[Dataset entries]
Segment Open

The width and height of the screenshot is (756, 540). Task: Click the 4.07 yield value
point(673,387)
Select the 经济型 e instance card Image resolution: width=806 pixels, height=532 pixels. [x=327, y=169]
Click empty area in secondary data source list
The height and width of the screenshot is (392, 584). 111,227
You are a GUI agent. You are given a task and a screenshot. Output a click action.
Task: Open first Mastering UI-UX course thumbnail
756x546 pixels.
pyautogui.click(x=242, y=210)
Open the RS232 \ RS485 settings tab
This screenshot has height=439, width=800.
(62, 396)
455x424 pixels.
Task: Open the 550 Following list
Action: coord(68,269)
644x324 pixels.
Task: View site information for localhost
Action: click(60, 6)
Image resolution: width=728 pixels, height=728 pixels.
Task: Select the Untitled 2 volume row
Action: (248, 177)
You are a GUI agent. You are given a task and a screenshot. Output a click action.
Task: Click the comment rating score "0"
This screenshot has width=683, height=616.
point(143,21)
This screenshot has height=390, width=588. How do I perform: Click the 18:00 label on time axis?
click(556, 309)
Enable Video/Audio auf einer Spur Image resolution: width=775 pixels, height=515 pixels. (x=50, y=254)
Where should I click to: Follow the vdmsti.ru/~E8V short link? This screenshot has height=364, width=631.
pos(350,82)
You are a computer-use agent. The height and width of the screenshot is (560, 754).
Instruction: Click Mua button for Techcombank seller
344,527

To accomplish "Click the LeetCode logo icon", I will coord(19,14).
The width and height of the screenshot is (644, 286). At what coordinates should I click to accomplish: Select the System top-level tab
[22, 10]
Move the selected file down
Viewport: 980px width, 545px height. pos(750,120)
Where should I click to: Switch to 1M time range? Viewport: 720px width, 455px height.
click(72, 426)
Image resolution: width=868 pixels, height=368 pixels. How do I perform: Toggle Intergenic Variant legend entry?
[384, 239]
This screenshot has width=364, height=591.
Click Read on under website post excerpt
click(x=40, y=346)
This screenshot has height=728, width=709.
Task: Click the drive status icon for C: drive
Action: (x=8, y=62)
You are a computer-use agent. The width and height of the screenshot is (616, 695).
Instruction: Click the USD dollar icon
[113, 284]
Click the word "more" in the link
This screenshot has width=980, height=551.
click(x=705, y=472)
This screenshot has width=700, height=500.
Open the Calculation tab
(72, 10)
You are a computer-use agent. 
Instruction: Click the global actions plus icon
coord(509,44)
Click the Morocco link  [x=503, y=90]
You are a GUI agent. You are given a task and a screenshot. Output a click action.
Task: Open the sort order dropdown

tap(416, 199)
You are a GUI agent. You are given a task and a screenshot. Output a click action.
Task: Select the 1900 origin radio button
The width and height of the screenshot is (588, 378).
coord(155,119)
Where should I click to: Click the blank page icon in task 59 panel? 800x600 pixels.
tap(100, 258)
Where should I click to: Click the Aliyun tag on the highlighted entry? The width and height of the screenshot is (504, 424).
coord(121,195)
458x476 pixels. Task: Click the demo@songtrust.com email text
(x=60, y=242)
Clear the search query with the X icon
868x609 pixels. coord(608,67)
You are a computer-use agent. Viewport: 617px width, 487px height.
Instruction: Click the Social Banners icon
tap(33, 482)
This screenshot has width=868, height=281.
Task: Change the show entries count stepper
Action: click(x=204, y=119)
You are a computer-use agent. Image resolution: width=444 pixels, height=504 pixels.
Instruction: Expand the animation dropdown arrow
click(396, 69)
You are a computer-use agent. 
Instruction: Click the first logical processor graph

Segment Closed

# Instructions for the task:
Show all lines from the data that contain "first".

# Answer for this exercise:
Task: Open first Mastering UI-UX course thumbnail
Instruction: Click the first logical processor graph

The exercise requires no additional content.